Dernière Chaleur - Ritual Philosophy
« Codex Vivant Φ026 - Day 1 "Ritualtude" »


お金の来世を決める儀式


財布を開ける。
金額を確認する。
支払う。

その瞬間、あなたはある決定を下している。

「消費した」と呼んできたが、 本当に、なくなったのか。


お金には、来世がある。

支払われた瞬間、お金は次の命に生まれ変わる。

コーヒーに。服に。誰かの給料に。旅に。

あなたは今日、いくつの来世を決めただろうか。

そのお金は、その来世を望んでいただろうか。

もう少し、あなたの手元にいたかったのではないか。それとも、もっと違う何かに、生まれ変わりたかったと思っているのではないか。


今週、あなたに求めるのは、ただ一つ。

何かを買う前に、3秒だけ止まってほしい。

節約のためではない。

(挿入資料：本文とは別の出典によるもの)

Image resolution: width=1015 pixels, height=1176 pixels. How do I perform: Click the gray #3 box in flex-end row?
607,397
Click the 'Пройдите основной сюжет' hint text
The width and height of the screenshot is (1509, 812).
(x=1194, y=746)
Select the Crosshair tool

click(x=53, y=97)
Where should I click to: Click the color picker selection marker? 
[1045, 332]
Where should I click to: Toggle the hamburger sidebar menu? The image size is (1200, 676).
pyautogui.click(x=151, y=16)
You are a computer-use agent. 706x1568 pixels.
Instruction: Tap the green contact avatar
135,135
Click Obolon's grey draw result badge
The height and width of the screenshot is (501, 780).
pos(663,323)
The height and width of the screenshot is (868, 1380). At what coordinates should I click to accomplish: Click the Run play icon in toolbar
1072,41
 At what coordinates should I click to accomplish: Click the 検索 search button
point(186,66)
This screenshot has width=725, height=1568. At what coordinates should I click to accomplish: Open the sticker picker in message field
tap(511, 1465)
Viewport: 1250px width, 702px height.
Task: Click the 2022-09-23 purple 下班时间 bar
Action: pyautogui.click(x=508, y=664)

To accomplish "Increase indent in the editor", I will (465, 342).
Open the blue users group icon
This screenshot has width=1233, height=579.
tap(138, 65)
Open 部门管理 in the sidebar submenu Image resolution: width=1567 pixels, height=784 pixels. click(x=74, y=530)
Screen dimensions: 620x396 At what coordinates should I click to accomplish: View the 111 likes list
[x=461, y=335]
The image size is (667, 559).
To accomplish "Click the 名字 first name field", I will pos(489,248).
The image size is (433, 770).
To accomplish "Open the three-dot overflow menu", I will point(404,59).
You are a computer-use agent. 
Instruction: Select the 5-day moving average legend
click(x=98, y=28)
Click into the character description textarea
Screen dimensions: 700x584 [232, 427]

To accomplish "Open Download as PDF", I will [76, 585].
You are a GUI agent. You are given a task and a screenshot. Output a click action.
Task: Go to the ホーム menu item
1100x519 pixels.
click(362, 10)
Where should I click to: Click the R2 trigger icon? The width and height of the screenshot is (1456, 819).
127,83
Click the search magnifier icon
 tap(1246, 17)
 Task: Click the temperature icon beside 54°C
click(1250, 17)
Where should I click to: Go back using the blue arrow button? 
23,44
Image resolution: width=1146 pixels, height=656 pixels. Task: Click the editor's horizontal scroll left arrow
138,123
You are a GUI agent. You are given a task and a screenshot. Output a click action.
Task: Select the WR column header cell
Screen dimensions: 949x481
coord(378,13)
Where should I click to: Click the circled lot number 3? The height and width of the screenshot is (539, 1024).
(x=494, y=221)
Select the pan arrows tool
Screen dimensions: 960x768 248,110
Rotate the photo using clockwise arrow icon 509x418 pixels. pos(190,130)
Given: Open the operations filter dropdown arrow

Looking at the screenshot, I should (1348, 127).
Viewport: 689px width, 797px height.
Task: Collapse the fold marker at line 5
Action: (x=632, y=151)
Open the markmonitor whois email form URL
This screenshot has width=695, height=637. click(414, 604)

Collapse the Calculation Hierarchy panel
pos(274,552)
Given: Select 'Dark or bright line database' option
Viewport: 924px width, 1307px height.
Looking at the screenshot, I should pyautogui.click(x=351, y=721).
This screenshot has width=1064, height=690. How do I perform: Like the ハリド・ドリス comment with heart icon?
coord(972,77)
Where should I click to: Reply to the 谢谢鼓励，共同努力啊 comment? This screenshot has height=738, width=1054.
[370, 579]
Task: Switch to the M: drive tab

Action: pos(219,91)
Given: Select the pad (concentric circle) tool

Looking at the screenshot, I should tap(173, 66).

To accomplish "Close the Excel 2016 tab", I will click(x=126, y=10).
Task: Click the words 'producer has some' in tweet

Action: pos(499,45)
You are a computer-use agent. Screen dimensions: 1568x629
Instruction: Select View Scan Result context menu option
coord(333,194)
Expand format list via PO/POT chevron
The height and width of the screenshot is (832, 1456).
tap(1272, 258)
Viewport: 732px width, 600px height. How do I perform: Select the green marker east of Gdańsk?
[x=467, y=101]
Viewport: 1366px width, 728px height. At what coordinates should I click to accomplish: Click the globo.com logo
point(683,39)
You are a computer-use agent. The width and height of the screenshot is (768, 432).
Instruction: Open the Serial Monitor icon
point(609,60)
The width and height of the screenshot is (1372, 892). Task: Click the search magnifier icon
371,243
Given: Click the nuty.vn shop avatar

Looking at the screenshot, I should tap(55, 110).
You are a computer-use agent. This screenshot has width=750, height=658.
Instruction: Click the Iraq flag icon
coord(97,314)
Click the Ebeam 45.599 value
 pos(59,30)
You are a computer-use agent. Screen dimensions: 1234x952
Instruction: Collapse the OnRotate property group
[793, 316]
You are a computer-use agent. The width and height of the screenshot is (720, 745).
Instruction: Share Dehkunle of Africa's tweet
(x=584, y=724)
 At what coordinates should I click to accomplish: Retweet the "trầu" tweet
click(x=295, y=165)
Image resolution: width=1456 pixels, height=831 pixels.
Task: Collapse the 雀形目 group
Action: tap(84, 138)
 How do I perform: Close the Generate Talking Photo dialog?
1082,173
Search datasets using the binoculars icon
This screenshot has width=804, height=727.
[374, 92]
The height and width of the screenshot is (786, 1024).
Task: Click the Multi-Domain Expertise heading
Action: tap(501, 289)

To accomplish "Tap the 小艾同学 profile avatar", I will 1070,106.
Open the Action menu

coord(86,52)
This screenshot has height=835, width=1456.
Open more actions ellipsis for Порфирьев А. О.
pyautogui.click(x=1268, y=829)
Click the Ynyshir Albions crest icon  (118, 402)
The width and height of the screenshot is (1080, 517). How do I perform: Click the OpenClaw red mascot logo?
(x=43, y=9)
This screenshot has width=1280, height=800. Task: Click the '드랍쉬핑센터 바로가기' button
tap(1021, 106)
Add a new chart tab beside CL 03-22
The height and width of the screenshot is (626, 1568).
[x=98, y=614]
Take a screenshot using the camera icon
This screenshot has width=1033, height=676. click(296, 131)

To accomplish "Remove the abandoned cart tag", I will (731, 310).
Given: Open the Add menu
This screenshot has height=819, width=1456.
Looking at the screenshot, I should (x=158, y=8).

迷うためでもない。

ただ、「このお金の来世を、私が決める」という事実を、 支払う前に、一度だけ、知っている状態でいる。

それだけでいい。


ここに、一つだけ問いを置いておく。

もし、あなたの死後、あなたの来世を誰かが決めるとして、その決定に、あなたは従わなければならないとしたら。

あなたは、誰に決めてほしいと思うか。

どんな人なら、あなたは委ねられるか。


プロヴァンスの蚤の市では、 売り手は物の過去を語り、 買い手は物の未来を問う。

その対話の中で、物の来世が決まっていく。

受け取る者の手が見えたとき、 売り手は値を下げることがある。

その人の手なら、次の命を任せられると、思うからだ。


あなたは今日、お金の来世を決めた。
そして今日からあなたは、そのお金の来世と暮らしていく。
その連鎖の中に、あなたはいる。

素晴らしい来世を与えられる人を、お金は知っている。

Ritualtude は、来世を預かる者の、その3秒と生涯に宿る。